Intro to Histograms
What is a Histogram?
Histogram plots are used to better understand how frequently or infrequently certain values occur in a given set of data. To understand the method behind constructing a histogram, imagine a set of values that are spaced out along a number line. To construct a histogram, a section of the number line is divided into equal chunks, called bins. In the image below, the data is divided into five bins (note that for a histogram, the bins all must be the same width).
Next, count up how many data points sit inside each bin, and draw bars, one for each bin, whose heights correspond to the number of data points. This process is illustrated below.
Label the data (in the example below each data point is an SAT score), draw in a y-axis which counts the number of data points in each bin, and finally label your bins.
And that’s how to construct a histogram… by hand! Chart Studio can automatically create histogram plots for you (doing the steps above behind the scenes). All you need to do is tell Chart Studio which series of data to plot, and we take care of the rest. Chart Studio automatically determines the range of the histogram (where to start and stop on the number line) as well as the bin size (the width of each bin on the number line). You can change these options later under Style → Range/Bins. As you increase the number of points (also called the sample size), you can draw thinner and thinner bins with a higher level of precision, as illustrated below.
How to Read a Histogram
The nature of a histogram makes it easy to find values for ranges of data, across many bins. Say you were interested in how many people scored between 1600 and 2400 on the SAT. Just add up the heights of the bars in that range.
A histogram shows what proportions of a dataset fall within which ranges. Another way of saying this is a histogram shows the approximate shape of the data’s distribution. You can read more about distributions here, but in brief, they are mathematical functions which describe the same frequency vs. value relationship shown on a histogram, but in a theoretical, idealized case.

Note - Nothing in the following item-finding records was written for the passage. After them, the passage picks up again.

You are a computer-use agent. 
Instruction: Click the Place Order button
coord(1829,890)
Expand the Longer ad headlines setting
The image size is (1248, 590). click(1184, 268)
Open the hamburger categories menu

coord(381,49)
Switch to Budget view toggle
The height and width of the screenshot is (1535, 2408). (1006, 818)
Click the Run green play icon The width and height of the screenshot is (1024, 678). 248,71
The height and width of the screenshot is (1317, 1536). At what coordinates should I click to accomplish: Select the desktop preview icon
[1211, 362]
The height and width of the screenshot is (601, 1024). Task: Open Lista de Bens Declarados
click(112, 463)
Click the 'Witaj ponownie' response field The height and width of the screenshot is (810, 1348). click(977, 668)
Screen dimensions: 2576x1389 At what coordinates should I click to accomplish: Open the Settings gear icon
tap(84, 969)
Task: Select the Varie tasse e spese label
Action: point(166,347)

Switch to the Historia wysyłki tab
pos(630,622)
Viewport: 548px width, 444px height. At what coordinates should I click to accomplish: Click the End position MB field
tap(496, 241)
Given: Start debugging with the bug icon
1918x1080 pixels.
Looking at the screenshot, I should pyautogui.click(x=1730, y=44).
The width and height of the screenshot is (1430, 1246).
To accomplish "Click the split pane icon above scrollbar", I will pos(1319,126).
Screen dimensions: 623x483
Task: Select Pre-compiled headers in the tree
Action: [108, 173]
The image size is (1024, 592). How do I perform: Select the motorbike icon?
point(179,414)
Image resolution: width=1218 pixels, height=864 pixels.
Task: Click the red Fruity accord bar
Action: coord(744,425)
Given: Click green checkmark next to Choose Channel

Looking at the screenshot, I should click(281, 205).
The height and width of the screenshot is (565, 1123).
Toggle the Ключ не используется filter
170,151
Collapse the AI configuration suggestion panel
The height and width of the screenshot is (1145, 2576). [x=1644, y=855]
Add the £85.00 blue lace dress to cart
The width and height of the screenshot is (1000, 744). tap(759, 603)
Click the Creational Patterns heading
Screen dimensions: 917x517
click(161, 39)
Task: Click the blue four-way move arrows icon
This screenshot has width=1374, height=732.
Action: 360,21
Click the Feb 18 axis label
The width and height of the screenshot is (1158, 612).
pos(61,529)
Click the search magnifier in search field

Often when we create a histogram of a dataset, we want to compare it to a theoretical distribution. SAT scores, for example, are designed to match a common distribution called a Normal (or Gaussian) Distribution. In the image below, you can see our histogram overlaid with a normal distribution (the lighter shaded area).
The animation above demonstrates what happens as our sample set of data grows: we are able to create more and more bins within the same range of values. As the sample size grows, we divide the histogram into thinner and thinner bins, and see the shape get closer and closer to a normal distribution.
Normalizing a Histogram
While the shape of a histogram tells us quite a bit, frequency as a value on the y-axis is only useful in specialized cases. Changing the y axis values without changing the shape of the histogram is known as normalizing (not to be confused with Normal distributions!), and can be done in a few different ways.
While it might sometimes be interesting to know that 47 people received a SAT score between 1500 and 1550, it is often more useful to know how likely is it that a random person taking the SAT will receive a score between 1500 and 1550. In other words, we want to change our frequency distribution into a discrete probability distribution. In a discrete probability distribution, the bar heights all sum to probability of 1 (or 100%), as demonstrated below.
It turns out converting from frequency to probability is very simple, we just divide each frequency by the total sample size (so a given bin with a frequency of 50 out of 200 total data points becomes a probability of 0.25, or 25% likely). Because we divide every bar by the same number, everything shrinks by the same proportion and the shape remains the same.
Probability density distributions
We could also take each probability and divide it by the width of a bin, Δx, (again, not changing the overall shape) to convert our discrete probability distribution to a probability density distribution. These histograms are used to model probability density functions, which have the property that the area underneath the function between two values of x is equal to the probability that a given random variable (in our example, a random SAT test taker) will fall between those two values. That means that the Area under the whole histogram must equal 1 (since the probability of any value occurring is 1).
For a fixed data range, probability density functions are a good way to compare histograms of different sample sizes — as the sample size gets larger, the bins get thinner, so the heights stay comparable.
Frequency density distributions
Finally, frequency distributions can also be divided by bin width to give frequency density distributions. Instead of summing to 1, the areas of the bars will sum to the total number of data points in the sample.
Normalization Quick Reference
For a quick summary of the normalization types, let’s look at our sample histogram again, with n data points per bin. Total data points (N) = 15 and bin width (Δx) = 400.
|400 - 800
|800 - 1200
|1200 - 1600
|1600 - 2000
|2000 - 2400
|Sum bar heights to find number of data points in range
|Discrete Probability Distribution
|Sum bar heights to find probability of data falling in range
|Discrete Percentage Probability Distribution
|100 × n/N
|Sum bar heights to find percent probability of data falling in range
|Frequency Denisty Distribution
|Sum product of bar heights and bin width to find number of data points in range
|Probability Denisty Distribution
|Sum product of bar heights and bin width to find probability of data falling in range
Don’t worry if this seems like a lot of calculation. Chart Studio does it for you, and makes it easy to switch between normalization modes under Style → Range/Bins → Normalization.